Per quale ragione Enrico Letta ha buona stampa

Tutti quelli che si occupano dei media e di comunicazione dovrebbero provare all’inizio del 2023 a rispondere alla seguente domanda che un articolo di Francesco Cundari su Linkiesta ha formulato. Come è possibile che Enrico Letta abbia così buona stampa, dopo tutto quello ha fatto al pd, quando due ex segretari come Bersani e Renzi sono stati rimossi per molto meno e Zingaretti ha lasciato la segreteria schifato?

Invece di pilotare il Pd fuori dal vicolo cieco in cui l’aveva cacciato Zingaretti, infatti, Letta non ha fatto altro che confermarne tutte le scelte di fondo. Ragion per cui, peraltro, nessuno ha più capito per quale ragione il Pd non potesse tenersi Zingaretti. Dopo avere portato il Pd al minimo storico (sia pure camuffato dalla scelta di aprire la lista anche ad Articolo 1 e ad altri soggetti minori, con i quali ha raggiunto comunque un non ragguardevole 19,1 per cento, cioè 0,4 punti in più del 2018), Enrico Letta ha potuto annunciare l’intenzione di restare al suo posto altri cinque o sei mesi per organizzare niente di meno che la rifondazione del partito, senza che praticamente nessuno ci trovasse niente da ridire.

Letta è coccolato dalla stampa, invece dal giorno della sua elezione a segretario del Pd nel 2009 fino alle dimissioni nel 2013, Pier Luigi Bersani ha goduto di pessima stampa. La caricatura del burocrate di partito, grigio, noioso e incapace di comunicare lo ha perseguitato sin dal primo giorno e ha contribuito non poco a facilitare l’ascesa di Matteo Renzi, che in quello stesso periodo raccoglieva un successo di critica incontenibile (meno di pubblico, tanto è vero che le primarie contro il grigio Bersani, nel 2012, le perse 60 a 40).

In compenso, da quando la sua stella ha cominciato a declinare, nessuno ha goduto di un trattamento peggiore del leader di Italia Viva sui mezzi di comunicazione (almeno dai tempi di Tangentopoli in poi); mentre, per una strana simmetria dei loro destini, proprio il grigio Bersani diventava il cocco di giornali e talk show che è ancora oggi che non conta nulla.

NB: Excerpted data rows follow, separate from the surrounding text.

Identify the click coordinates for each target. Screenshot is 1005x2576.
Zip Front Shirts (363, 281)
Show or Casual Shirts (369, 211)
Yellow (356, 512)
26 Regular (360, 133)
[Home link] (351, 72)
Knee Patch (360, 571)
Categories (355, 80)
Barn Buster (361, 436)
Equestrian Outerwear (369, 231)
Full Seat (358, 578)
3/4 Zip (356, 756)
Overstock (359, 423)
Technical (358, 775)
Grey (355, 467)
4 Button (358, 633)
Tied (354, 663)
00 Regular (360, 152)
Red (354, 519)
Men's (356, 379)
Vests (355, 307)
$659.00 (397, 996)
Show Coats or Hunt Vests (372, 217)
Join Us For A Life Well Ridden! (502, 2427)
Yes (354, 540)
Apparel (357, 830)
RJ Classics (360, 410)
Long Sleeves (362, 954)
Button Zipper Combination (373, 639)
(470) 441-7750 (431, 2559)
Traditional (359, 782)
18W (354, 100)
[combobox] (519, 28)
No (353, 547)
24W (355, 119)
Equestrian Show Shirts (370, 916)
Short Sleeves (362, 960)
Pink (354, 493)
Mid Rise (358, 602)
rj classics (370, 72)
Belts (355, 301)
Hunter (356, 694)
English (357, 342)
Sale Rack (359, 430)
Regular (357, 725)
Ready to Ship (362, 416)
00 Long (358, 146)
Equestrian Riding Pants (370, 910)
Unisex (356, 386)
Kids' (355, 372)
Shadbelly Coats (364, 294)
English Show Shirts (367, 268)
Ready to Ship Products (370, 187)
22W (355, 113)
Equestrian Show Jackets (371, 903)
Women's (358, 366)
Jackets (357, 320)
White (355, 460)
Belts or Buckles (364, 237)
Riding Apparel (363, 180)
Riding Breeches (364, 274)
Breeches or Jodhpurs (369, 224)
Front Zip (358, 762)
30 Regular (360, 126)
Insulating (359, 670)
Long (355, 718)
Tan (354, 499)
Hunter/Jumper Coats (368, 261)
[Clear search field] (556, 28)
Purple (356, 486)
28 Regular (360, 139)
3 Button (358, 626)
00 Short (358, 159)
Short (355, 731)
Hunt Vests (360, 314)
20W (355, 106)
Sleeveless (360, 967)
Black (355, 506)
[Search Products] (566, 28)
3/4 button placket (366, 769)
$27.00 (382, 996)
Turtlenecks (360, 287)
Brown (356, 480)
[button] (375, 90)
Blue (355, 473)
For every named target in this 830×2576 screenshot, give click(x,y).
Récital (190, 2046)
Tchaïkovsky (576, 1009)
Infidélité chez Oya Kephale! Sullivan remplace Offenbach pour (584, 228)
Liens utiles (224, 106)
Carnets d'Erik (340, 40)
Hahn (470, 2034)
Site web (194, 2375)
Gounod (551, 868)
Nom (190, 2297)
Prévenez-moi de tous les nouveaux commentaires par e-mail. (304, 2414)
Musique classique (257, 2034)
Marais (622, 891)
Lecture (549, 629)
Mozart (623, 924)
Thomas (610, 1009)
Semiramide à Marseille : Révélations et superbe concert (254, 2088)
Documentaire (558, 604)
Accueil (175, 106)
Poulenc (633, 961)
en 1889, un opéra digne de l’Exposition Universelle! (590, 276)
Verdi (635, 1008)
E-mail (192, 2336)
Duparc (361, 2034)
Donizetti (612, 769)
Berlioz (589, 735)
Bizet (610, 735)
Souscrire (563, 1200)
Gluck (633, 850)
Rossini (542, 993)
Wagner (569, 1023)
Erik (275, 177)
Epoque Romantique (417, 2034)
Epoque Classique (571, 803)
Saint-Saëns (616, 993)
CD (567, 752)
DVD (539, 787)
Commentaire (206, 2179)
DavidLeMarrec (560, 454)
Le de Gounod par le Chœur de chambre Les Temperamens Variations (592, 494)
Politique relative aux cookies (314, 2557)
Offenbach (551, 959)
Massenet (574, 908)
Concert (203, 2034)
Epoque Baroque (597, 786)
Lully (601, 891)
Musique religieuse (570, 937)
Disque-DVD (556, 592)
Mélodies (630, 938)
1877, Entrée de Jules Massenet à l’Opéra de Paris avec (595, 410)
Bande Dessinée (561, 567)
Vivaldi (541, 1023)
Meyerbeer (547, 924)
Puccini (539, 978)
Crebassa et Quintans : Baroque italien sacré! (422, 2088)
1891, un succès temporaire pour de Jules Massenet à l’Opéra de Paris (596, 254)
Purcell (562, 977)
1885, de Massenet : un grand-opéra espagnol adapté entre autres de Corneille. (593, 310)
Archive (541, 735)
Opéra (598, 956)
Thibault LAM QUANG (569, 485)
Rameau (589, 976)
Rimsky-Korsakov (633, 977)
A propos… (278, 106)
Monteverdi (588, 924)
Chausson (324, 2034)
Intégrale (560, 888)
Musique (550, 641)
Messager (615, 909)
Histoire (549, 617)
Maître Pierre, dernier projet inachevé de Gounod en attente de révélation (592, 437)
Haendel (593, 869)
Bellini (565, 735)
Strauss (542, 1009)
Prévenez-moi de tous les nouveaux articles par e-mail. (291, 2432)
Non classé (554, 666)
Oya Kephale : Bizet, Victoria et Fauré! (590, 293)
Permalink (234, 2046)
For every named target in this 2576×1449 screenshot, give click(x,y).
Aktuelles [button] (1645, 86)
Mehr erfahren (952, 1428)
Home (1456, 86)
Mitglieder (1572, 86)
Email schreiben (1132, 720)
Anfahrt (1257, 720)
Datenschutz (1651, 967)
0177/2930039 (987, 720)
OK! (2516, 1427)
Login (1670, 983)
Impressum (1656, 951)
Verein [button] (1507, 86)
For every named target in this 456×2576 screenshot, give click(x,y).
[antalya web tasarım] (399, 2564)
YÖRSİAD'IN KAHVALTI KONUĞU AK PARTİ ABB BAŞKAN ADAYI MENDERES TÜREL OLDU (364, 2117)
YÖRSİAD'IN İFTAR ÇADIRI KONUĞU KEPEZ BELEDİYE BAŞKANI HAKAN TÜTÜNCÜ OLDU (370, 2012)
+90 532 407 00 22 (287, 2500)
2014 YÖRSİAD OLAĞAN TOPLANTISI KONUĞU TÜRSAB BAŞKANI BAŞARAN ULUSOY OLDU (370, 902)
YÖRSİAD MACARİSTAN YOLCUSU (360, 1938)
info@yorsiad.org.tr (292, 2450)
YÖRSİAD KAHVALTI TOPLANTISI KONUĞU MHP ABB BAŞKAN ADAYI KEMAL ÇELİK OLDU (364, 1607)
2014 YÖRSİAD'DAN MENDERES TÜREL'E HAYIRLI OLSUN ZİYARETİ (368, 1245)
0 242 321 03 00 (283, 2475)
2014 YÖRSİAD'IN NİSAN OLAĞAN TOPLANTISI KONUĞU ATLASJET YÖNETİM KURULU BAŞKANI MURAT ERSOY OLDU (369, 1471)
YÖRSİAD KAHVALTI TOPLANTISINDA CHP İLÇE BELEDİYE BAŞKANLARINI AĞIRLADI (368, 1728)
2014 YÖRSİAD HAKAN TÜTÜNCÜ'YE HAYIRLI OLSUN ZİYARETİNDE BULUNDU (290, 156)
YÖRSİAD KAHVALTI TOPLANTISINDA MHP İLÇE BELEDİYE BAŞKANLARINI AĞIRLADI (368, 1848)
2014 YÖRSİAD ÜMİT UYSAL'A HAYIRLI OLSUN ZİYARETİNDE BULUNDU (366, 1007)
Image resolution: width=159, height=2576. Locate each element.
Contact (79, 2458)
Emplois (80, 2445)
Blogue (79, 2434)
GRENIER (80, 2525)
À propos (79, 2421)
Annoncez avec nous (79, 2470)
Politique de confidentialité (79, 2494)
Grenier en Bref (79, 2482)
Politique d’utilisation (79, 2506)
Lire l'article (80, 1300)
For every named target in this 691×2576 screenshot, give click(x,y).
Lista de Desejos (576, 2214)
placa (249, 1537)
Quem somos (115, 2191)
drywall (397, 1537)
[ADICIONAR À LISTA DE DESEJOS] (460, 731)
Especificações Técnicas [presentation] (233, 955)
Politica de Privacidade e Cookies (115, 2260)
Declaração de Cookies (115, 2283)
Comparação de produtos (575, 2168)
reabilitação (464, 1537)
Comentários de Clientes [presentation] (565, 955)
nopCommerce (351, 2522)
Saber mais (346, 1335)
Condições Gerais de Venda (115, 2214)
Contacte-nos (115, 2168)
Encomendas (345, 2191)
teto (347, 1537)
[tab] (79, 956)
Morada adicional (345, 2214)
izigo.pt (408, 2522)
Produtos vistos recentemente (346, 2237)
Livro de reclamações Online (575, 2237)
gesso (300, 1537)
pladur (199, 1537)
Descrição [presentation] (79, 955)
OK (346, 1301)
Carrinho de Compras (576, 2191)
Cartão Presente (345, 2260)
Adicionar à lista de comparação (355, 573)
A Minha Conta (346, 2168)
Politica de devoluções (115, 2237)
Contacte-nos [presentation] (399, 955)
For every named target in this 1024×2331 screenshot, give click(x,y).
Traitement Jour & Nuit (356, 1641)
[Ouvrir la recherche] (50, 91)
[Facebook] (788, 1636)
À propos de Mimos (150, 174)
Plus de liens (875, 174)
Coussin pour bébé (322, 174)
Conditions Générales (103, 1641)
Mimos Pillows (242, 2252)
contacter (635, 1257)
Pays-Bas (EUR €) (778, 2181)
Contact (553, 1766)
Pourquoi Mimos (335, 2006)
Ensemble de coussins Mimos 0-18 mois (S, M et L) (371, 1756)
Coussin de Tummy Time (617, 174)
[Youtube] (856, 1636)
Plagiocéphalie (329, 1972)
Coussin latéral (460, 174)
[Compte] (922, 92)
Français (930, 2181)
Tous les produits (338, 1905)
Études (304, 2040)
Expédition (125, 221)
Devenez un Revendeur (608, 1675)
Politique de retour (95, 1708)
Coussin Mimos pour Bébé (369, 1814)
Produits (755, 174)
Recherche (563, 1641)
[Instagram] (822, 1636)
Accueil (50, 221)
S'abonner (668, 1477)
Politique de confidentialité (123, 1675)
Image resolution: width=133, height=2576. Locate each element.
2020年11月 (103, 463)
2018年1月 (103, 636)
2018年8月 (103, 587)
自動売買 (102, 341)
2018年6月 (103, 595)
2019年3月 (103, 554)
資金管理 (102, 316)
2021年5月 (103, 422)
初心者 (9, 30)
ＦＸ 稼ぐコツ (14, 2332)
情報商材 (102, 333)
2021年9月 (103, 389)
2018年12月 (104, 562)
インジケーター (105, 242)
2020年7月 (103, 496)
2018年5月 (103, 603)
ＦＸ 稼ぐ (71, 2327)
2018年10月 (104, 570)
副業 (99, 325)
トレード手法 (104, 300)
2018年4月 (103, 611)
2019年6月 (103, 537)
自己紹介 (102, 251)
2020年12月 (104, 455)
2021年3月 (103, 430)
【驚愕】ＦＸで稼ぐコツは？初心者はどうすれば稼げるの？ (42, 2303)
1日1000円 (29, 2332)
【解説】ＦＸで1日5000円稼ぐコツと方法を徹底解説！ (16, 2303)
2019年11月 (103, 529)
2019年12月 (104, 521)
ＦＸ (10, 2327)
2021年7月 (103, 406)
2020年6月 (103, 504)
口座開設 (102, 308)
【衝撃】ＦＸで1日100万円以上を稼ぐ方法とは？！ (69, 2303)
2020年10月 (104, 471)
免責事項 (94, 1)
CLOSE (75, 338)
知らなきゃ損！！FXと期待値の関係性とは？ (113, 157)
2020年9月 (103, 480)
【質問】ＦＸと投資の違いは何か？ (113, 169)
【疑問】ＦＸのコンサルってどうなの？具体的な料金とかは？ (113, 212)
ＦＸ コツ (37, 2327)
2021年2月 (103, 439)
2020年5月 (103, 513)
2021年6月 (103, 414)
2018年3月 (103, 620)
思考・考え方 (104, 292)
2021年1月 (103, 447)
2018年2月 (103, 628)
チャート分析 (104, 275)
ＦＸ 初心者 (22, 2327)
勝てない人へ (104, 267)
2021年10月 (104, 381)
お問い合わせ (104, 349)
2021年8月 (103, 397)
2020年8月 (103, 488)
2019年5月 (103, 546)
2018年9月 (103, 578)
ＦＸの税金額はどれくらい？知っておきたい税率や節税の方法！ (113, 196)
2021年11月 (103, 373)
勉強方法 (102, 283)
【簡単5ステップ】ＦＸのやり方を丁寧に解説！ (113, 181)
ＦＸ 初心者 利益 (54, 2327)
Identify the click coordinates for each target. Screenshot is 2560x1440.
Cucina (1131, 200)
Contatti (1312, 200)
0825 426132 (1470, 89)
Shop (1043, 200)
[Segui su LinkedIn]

Da segretario del Pd, Bersani è stato impiccato a qualunque fesseria, a cominciare dal celeberrimo video del giaguaro, una scemenza cui gli avversari interni e gli editorialisti antipatizzanti hanno dedicato analisi minuziose, specialmente dopo la non-vittoria elettorale, neanche fosse stato il Watergate.

L’elenco delle fesserie cui hanno impiccato Renzi, una volta che la fortuna ha girato, è lungo: dall’aumento dei sacchetti di plastica nei supermercati al complotto della Jp Morgan (se non vi ricordate nemmeno di che si tratti, l’unica cosa che posso dirvi è: appunto). Entrambi i leader sono usciti di scena, perlomeno come segretari del Pd, tra salve di fischi e critiche feroci.

Eppure nessuno allora, almeno tra gli osservatori in buona fede, poteva avere il minimo dubbio sul fatto che il Partito democratico sarebbe sopravvissuto, e infatti in entrambi i casi non solo è sopravvissuto, ma se l’è passata anche piuttosto bene, governando per la quasi totalità del tempo, circa nove anni su dieci dal 2013 a oggi.

Sfido chiunque a dire lo stesso della condizione in cui Letta lascia il Pd (quando si deciderà a lasciarlo). Eppure nessuno, né tra i commentatori né tra i dirigenti, e nemmeno tra coloro che aspirano a prenderne il posto, ha avuto finora il coraggio di dire che il re è nudo, far scoppiare la bolla, discutere seriamente di quel che è accaduto con un grado di sincerità e anche di brutalità minimamente proporzionato alla gravità della situazione.

Qualcuno invita a discutere delle responsabilità di Renzi (che se ne è andato nel 2019), qualcuno della crisi del capitalismo neoliberista (neanche questa, obiettivamente, una novità dell’ultimo minuto), qualcuno del ruolo dei sindaci e qualcun altro del voto online, cioè di come mascherare sin d’ora anche l’ennesimo, prevedibile fiasco: quello dell’affluenza ai gazebo. Altri due mesi così, e viene da pensare che i sondaggi di oggi sul pd sembreranno persino ottimisti.